=== ACTIVITY ===
Give back exactly the lines of the material below, starting with the line with "Privacy Policy (66, 2084)" and going on through the line with "[button] (31, 34)".

--- DATA Enclosed Below ---

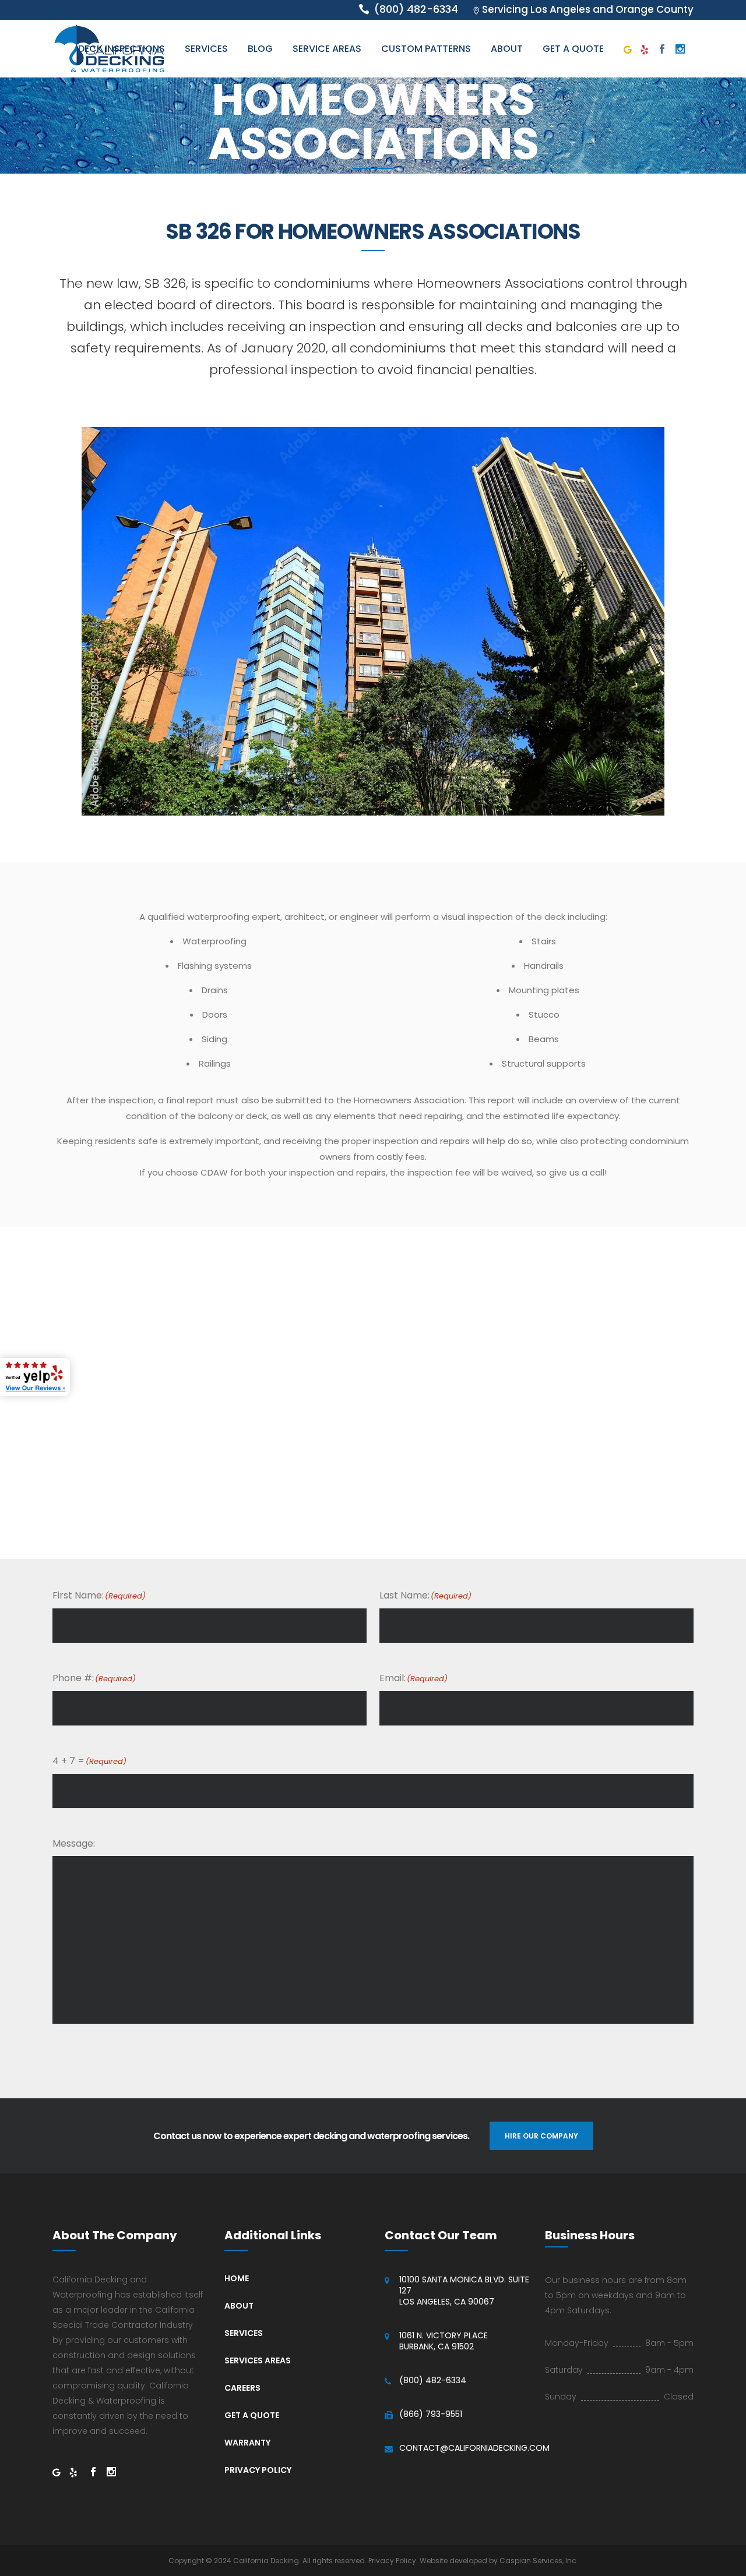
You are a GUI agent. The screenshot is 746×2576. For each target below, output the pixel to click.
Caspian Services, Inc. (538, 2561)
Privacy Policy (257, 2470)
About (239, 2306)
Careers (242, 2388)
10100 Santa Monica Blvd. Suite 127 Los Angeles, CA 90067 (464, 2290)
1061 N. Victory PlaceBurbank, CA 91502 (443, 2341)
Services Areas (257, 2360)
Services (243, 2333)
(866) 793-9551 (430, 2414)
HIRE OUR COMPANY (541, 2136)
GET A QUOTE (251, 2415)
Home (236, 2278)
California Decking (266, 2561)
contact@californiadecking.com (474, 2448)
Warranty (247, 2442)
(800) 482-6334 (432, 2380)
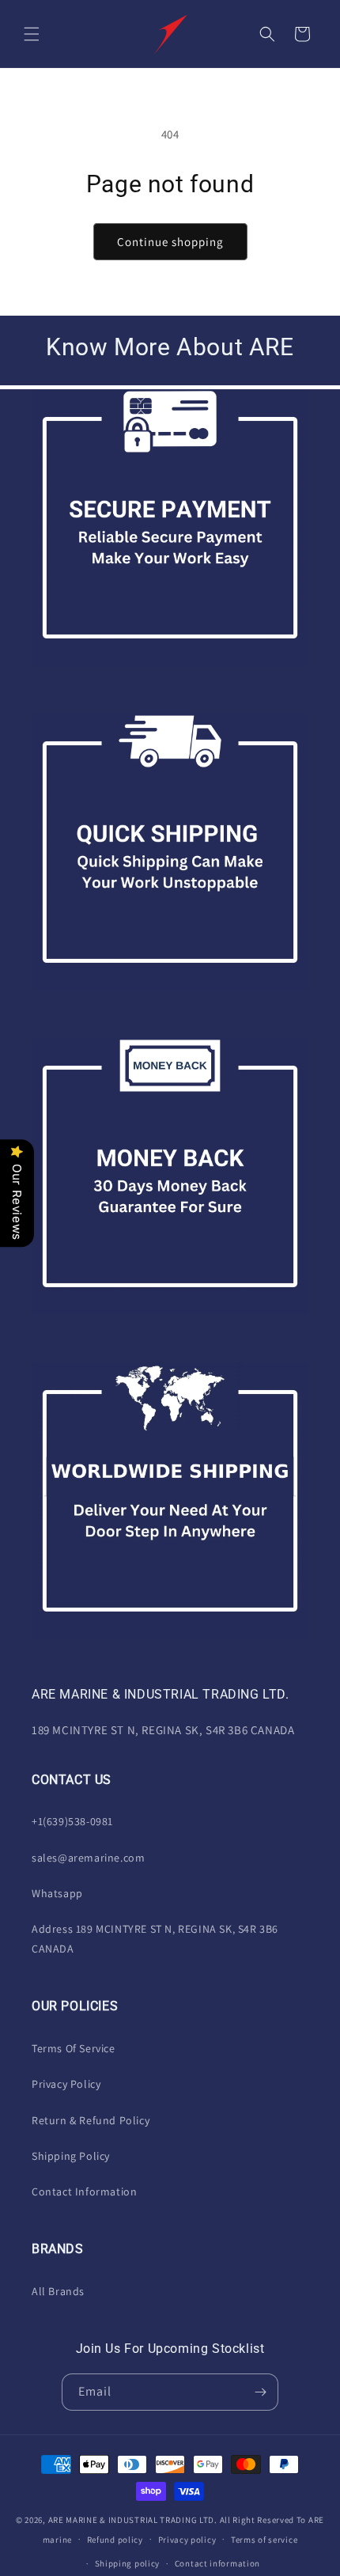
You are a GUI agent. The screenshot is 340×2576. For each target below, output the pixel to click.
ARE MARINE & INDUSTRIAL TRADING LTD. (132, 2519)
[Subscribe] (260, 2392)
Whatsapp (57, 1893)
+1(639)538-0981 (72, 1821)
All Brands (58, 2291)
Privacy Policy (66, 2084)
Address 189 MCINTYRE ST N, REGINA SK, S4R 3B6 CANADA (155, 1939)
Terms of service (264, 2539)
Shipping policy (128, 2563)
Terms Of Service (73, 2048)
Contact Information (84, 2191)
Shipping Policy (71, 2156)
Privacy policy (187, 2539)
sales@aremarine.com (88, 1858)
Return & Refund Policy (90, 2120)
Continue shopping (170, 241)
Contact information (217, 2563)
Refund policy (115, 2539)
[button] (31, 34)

--- End of Enclosed DATA ---
--- DATA Enclosed Below ---

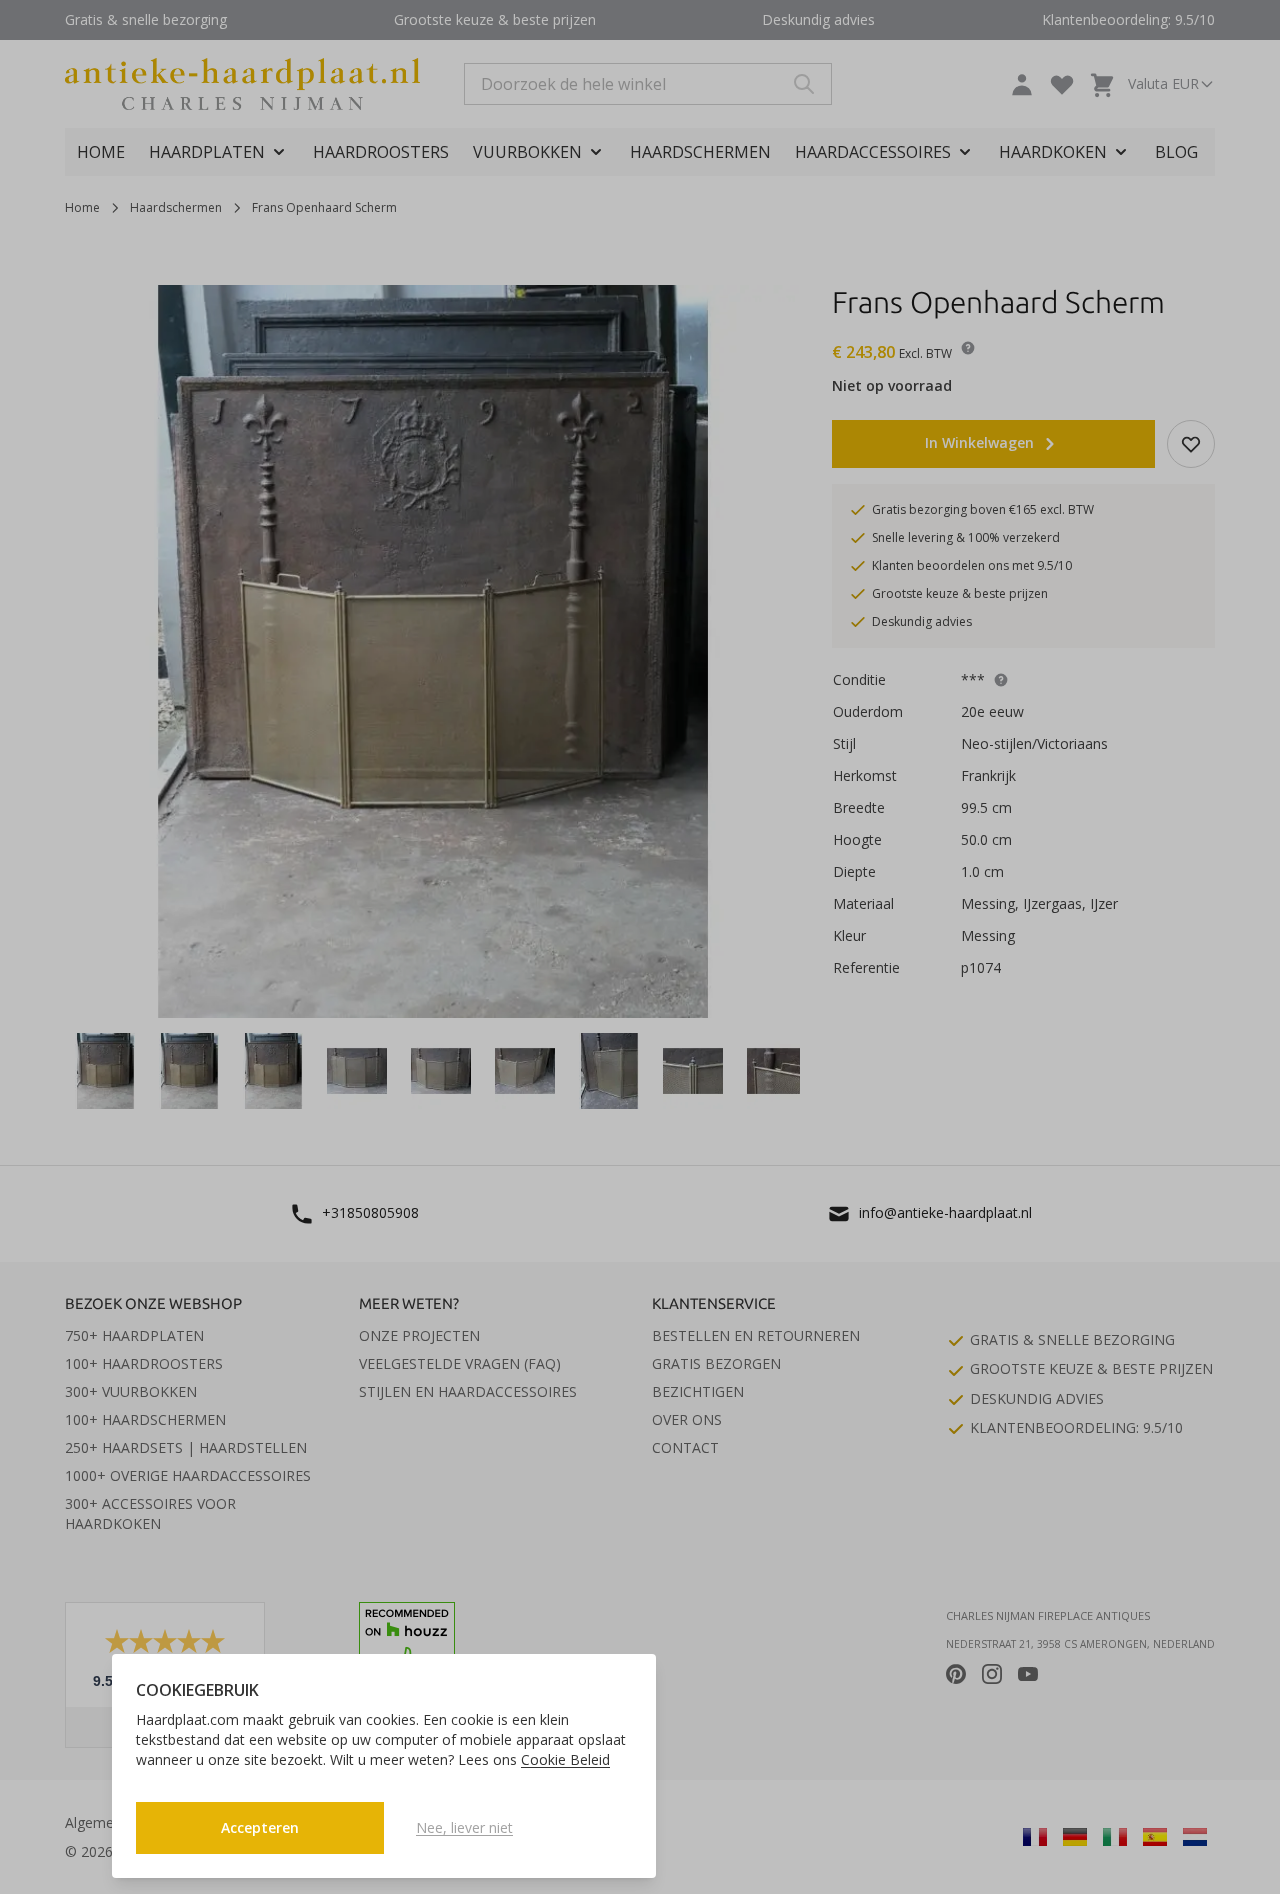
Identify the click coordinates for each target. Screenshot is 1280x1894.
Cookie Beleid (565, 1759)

--- End of Enclosed DATA ---

=== TASK ANSWER ===
Privacy Policy (66, 2084)
Address 189 MCINTYRE ST N, REGINA SK, S4R 3B6 CANADA (155, 1939)
Terms of service (264, 2539)
Shipping policy (128, 2563)
Terms Of Service (73, 2048)
Contact Information (84, 2191)
Shipping Policy (71, 2156)
Privacy policy (187, 2539)
sales@aremarine.com (88, 1858)
Return & Refund Policy (90, 2120)
Continue shopping (170, 241)
Contact information (217, 2563)
Refund policy (115, 2539)
[button] (31, 34)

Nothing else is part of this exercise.